Whatever the data, the teachers agree that "students are reading with more and more difficulty". "While the school is still focused on emotional experiments, students are no longer able to even read the statements. They understand less and less, so that education becomes more of a career that must finish soon than in a field where you have than study, read or analyze ", warns Andreu Navarra , professor at an institute in the province of Barcelona.

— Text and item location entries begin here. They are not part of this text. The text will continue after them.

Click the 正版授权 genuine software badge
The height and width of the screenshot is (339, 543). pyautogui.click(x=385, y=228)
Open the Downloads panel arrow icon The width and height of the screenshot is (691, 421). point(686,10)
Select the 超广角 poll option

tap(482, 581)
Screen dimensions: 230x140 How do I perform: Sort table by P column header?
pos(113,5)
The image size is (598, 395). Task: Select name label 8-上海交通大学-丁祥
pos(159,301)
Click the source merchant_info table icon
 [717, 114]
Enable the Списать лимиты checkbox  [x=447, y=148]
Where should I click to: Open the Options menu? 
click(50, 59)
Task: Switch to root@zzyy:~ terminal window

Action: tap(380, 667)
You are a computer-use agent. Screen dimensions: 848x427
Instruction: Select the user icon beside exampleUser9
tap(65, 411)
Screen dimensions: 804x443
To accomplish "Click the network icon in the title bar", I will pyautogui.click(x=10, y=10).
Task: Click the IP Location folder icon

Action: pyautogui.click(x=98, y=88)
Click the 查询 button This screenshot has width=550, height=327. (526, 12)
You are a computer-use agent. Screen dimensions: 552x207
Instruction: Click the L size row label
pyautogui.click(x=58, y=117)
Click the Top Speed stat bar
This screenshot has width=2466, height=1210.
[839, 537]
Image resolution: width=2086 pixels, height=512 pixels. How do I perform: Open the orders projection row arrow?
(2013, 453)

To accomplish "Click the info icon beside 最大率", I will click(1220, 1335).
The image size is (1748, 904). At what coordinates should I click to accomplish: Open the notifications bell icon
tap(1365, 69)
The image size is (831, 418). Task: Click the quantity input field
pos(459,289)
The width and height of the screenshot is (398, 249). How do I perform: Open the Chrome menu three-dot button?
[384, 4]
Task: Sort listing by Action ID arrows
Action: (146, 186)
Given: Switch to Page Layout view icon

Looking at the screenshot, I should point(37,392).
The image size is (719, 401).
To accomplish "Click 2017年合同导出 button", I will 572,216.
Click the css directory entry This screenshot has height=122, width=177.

NEXT PISA IS DELAYED A YEAR FOR COVID

The OECD has decided to postpone the next two PISA reports due to the Covid-19 crisis. The test takes place every three years and played in 2021, but the exam will be done in 2022 and the results will be published in December 2023. The next one will be published in 2026, not in 2025. "The tests carry a previous field study in that a test is carried out on the test itself, to know if the questions make it possible to differentiate between the students who excel and those who are lagging behind or if there are any problems with the statements, for example. that still surrounds the coronavirus crisis have led the OECD to delay, "explains Ismael Sanz , professor at the Rey Juan Carlos University and former chair of the PISA Strategic Development Group. "In any case, it is very important that this test continues to be carried out, to find out whether the pronounced decline in Spain in 2018 has been circumstantial or real and, more relevant still, what is the effect of the closure of educational centers on learning the students".